| DATA FOR ANALYSIS |

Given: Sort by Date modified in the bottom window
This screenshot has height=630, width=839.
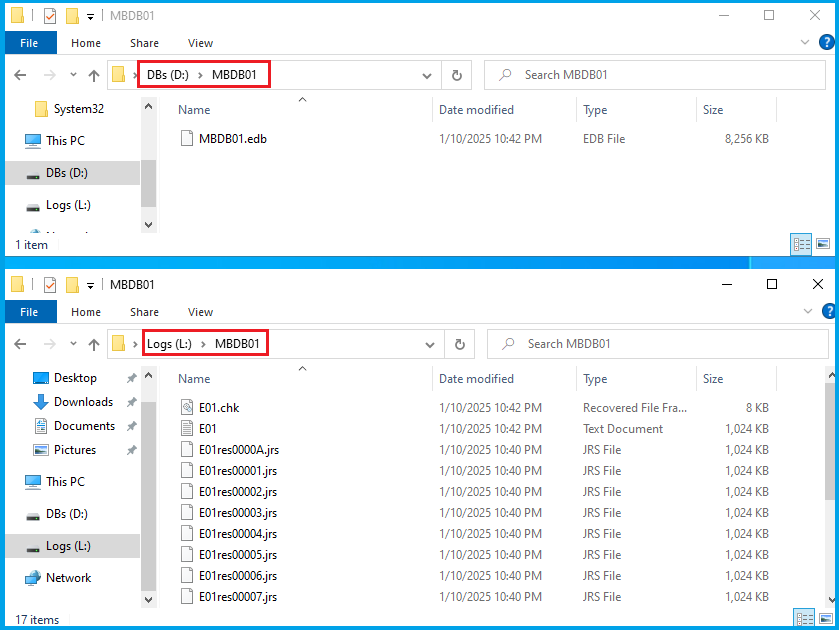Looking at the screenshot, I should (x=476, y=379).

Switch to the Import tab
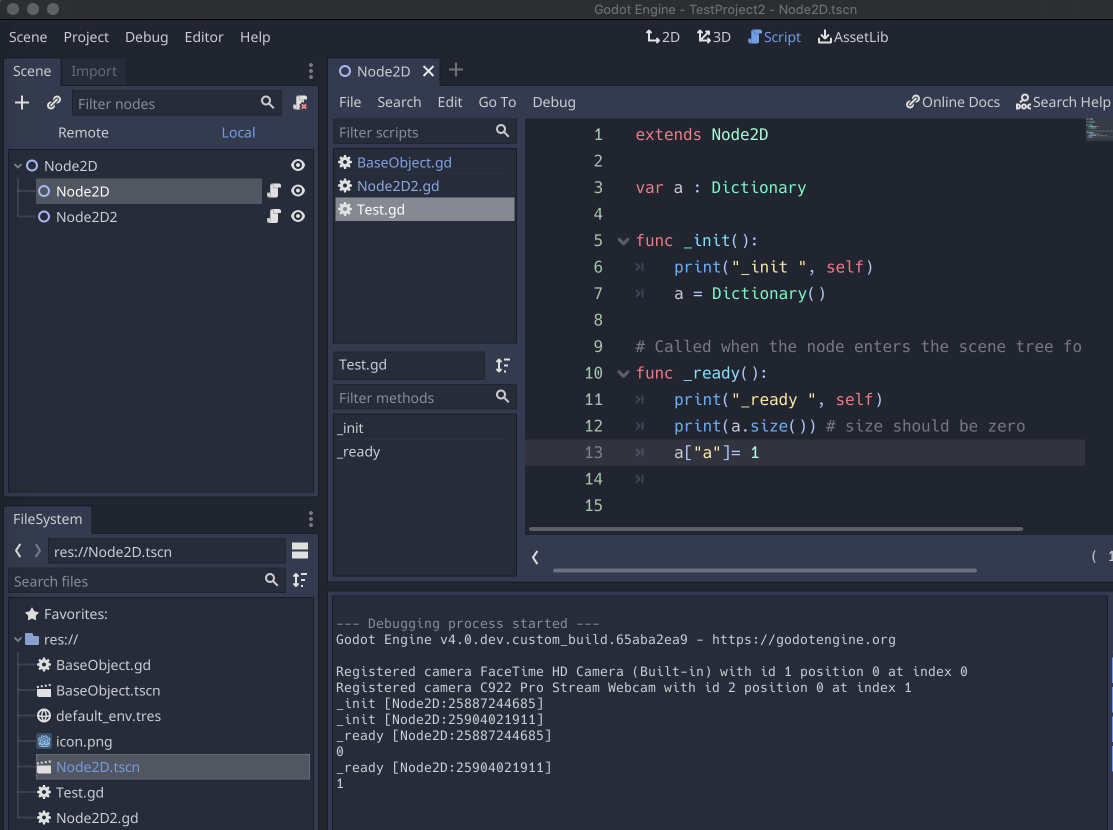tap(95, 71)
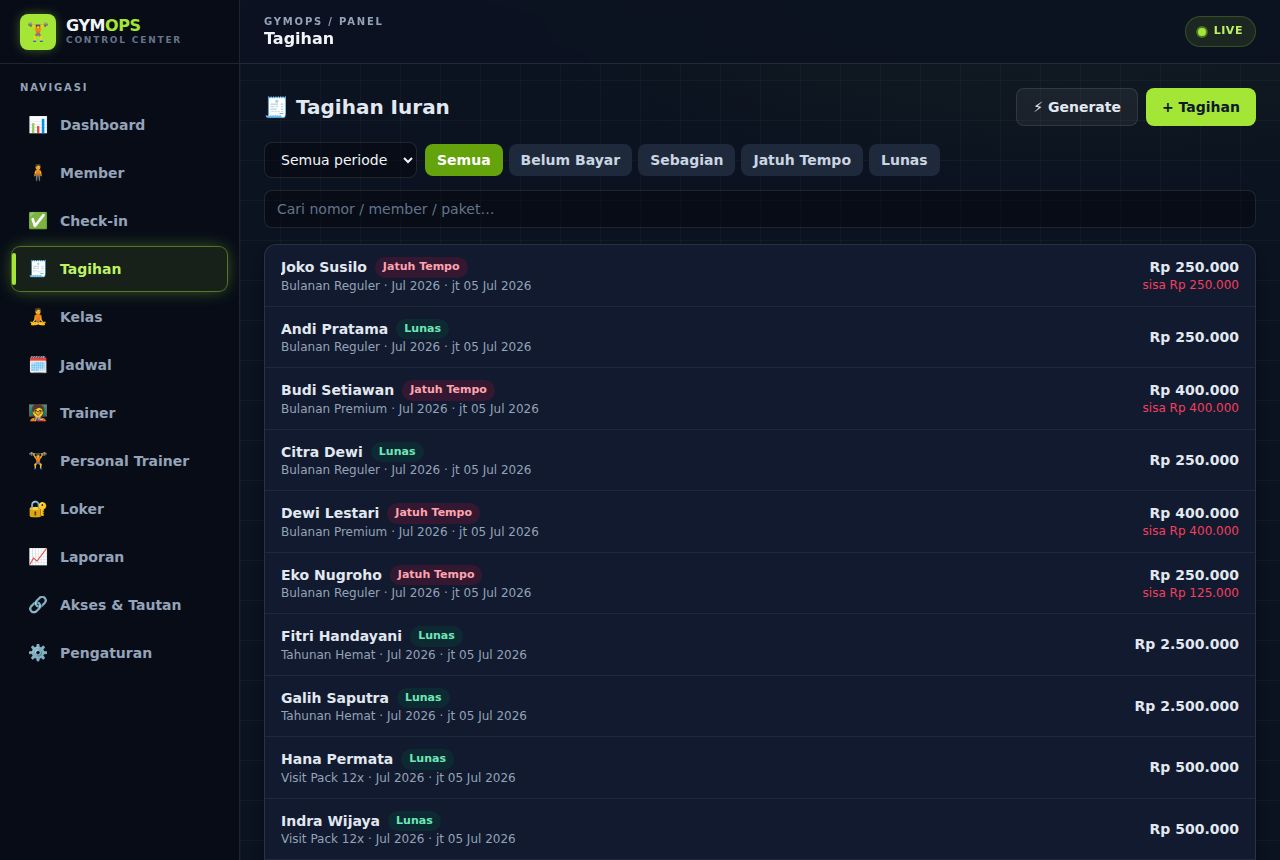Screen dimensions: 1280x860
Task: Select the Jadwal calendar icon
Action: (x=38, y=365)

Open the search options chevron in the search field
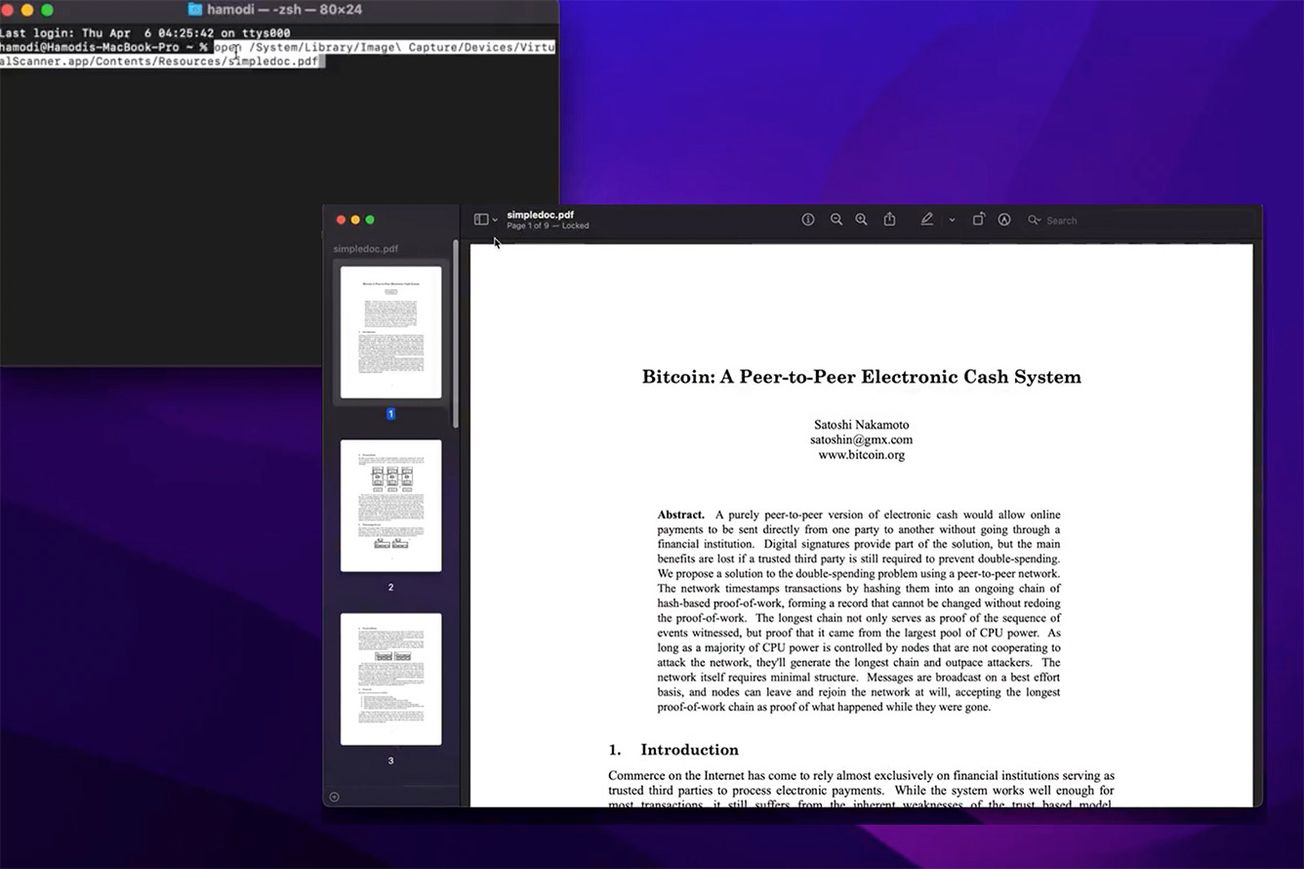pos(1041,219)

| WHAT TO DO |
In your output, repeat the listing above exactly and include none of the pictures.

| OUTPUT FOR THIS EXERCISE |
Given: Sort by Date modified in the bottom window
This screenshot has height=630, width=839.
Looking at the screenshot, I should (x=476, y=379).

Switch to the Import tab
tap(95, 71)
Screen dimensions: 1280x860
Task: Select the Jadwal calendar icon
Action: (x=38, y=365)

Open the search options chevron in the search field
pos(1041,219)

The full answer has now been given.